Monday, 10 December 2007

Art and Culture.



There are very few works of art and science that can truly astonish one. This is one such a piece of art.

The tiny figure, found at a site near Baghdad, had been on loan from Alastair and Edith Martin to the Brooklyn Museum of Art for nearly 60 years. It is thought to be at least 5,000 years old.

It is a 3 1/4-inch limestone lion / female hybrid Goddess from ancient Mesopotamia fetched the highest price ever paid at an auction for a sculpture - $57 million.

The most beautiful of ancient art though are the Venus Figurines of Ancient Europe which were carved up to 31,000 years ago from the Aurignacian or Gravettian period of the upper Palaeolithic, found from Spain to Siberia. These items were carved from stone, bone or ivory, or molded in clay and fired. The latter are among the oldest ceramics known.





The Guennol Lioness figure seems to represent an ancient totem to be worn around the neck and intended to avert attacks from lions in the area, and at the same anthropomorphisises the savagery of the lionesses with a female half human / half lion Goddess.

It is the female lions that do most of the hunting and kliing in lion prides. The role of the male is primarily symbolic in lion prides and the male undertakes symbolic violence ( violence not associated with immediate survival needs eg food )as a mating fitness indicator, protector of territory from other males and sperm dispenser.

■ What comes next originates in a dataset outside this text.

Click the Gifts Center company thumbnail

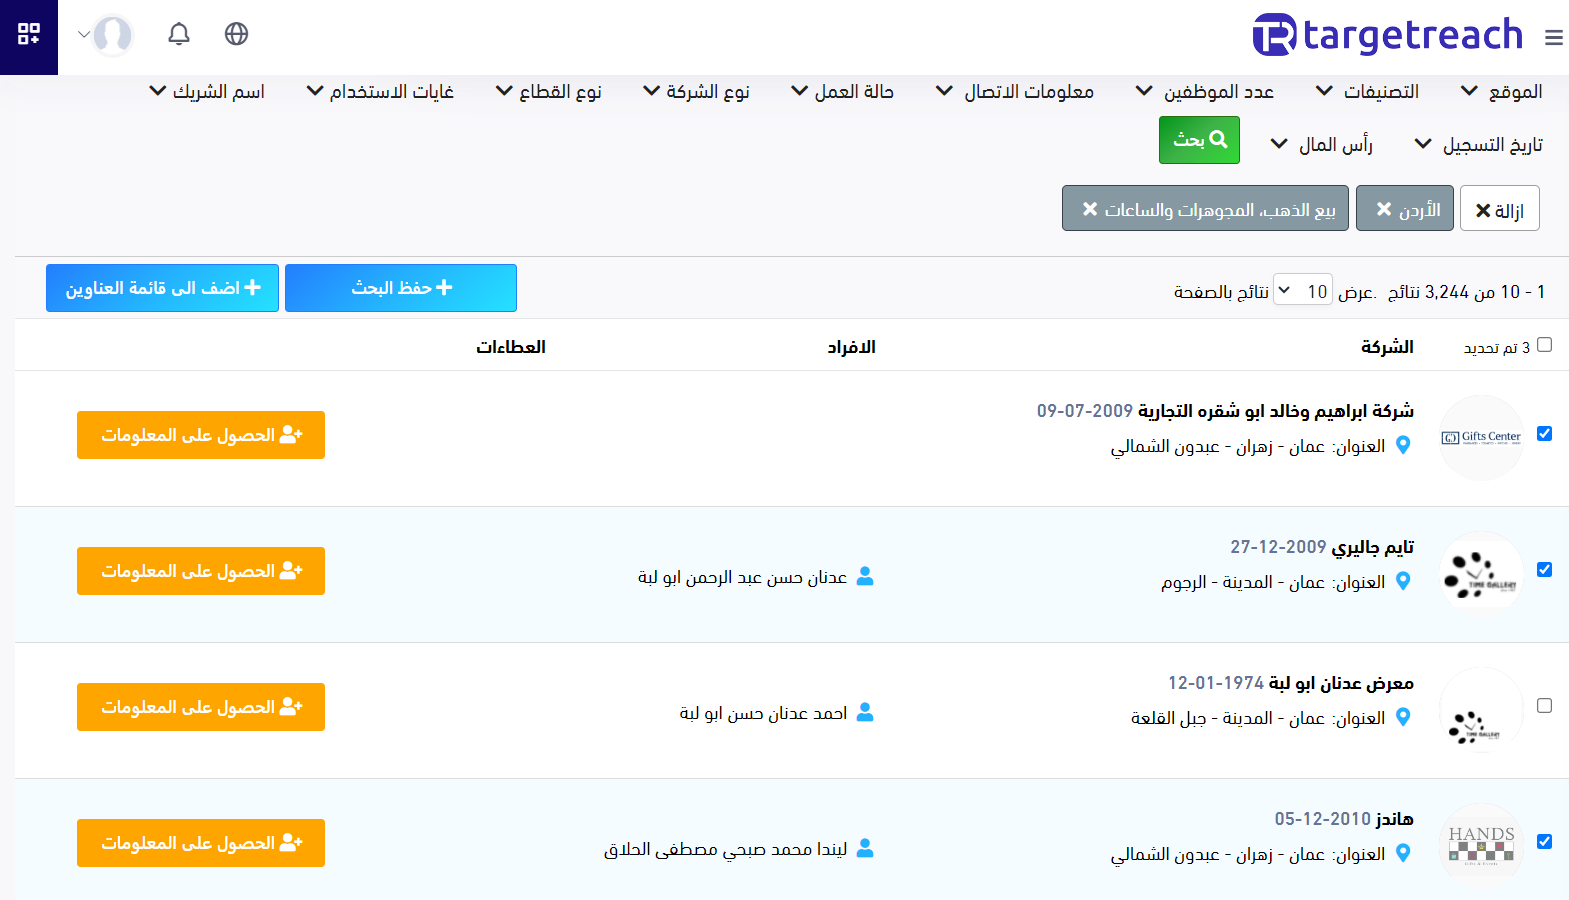click(x=1481, y=437)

In order to avert violence from lions, then it is to a female lion diety that one should appeal. The female of the species is always more deadlier then the male. This is why the Guennol Lioness seems menacing and dangerous.

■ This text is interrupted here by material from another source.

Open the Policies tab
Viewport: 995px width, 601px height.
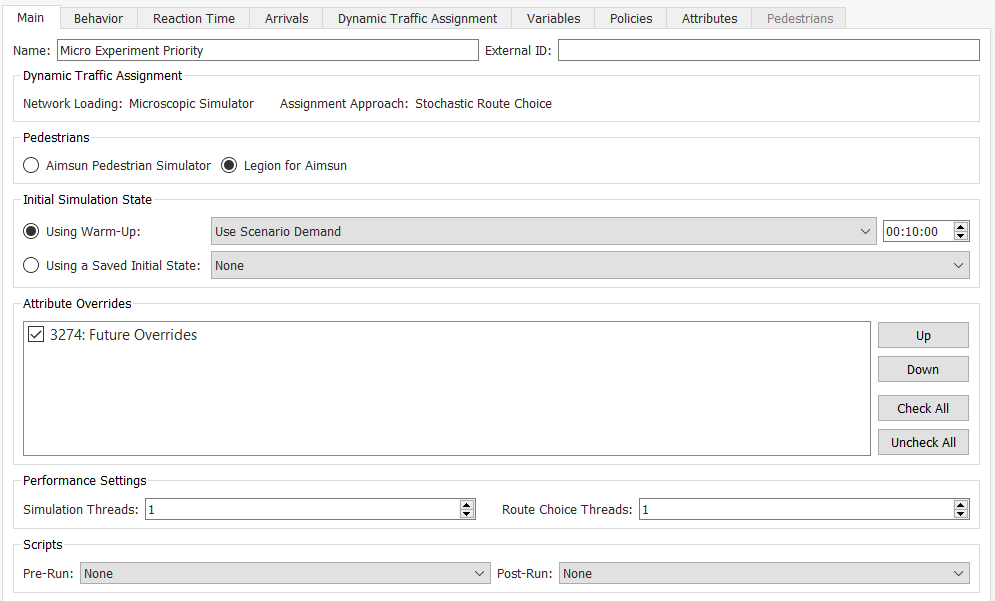click(x=631, y=18)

The Venus Figurines on the other hand are both erotic and beautiful. They symbolise fertility, wealth, pregnanacy, summer etc and have an innate eroticism.

The Venus Figurine appears as an invocation, whilst the Guennol Lion appears to be an excorcism.

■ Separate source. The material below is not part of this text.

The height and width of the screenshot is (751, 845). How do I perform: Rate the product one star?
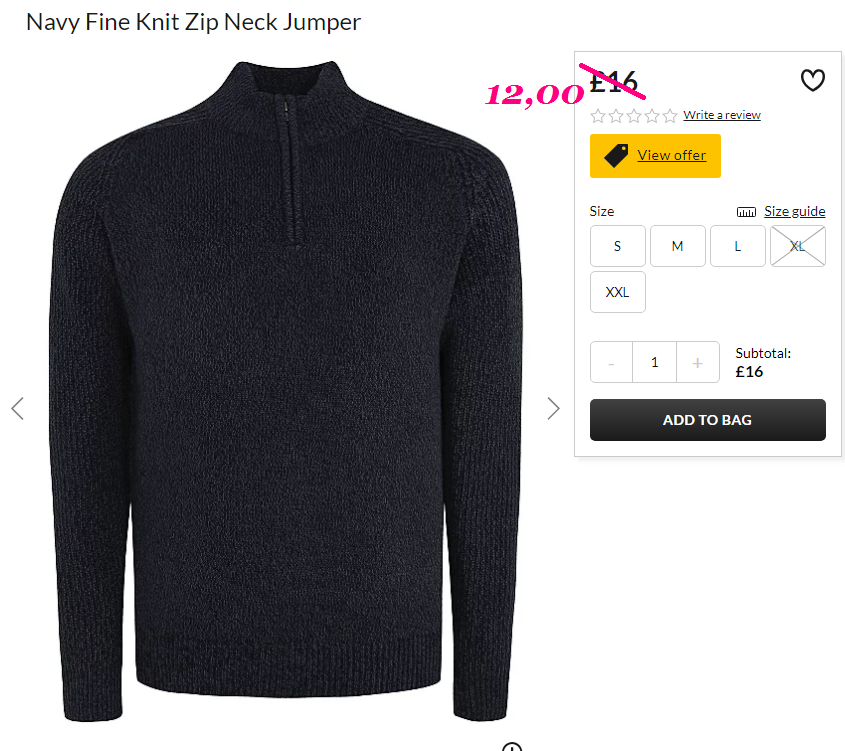coord(598,116)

The Venus Figurines are aspirational, the Lioness repellent.

The Venus suggests love, the Lioness fear.

Art is a comment on the both the culture and social form of a civilisation. The Lioness suggests a society that is hierarchical, militaristic, paternalistic and violent and that is afflicted by attacks by lions in the countryside - which could indicate a breakdown in society that weakened the ability of the state to keep down predator numbers, or that some sort of climate event was driving the lions to attack people.

It is a unique peice of art in a unique civilisation, at a unique piece of time at a specific location. The fact that farming was first recorded in the area where the Lioness was found in Mesopotamia, shows that with the creation of farming communities Man did not separate himself from nature - but that Man then had to defend himself AGAINST nature, rather than living in harmony with it as he once had.

By changing the natural harmony of the natural order, man invited attack from nature. The checks and balances inherent in nature that sustained natural harmony had been changed by Mans impact on the environment. Nature then attacked.

The Venus Figures suggest a communitarian socity, agrarian, matriarchal, diffusionist civilisation that lived in harmony with nature across much of Europe for tens of thousands of years. Rather than imposing himself and his society on nature, as the people of the Lioness did thereby invoiking the wrath of the Lioness Goddess as nature personified (climate change, environmental denudation, famine, war lion attacks, disease etc), the people of the Venus figurines still lived in harmony with nature.

By not seeking to overturn the natural order, and by living in harmony with nature and the land, then the nemesis of nature ( the Lioness Goddess) did not attack the people ( famine, disease, animal attacks etc ).

This is shown by the fact the Venus culture survived tens of thousands of years in Europe, whilst the Lioness culture did not survive more than a few hundred.

Each civilisation that undermines its own existence by not living in harmony with its own evironment, invites its own nemesis - and for some civilisations this nemesis has the face of a Lioness.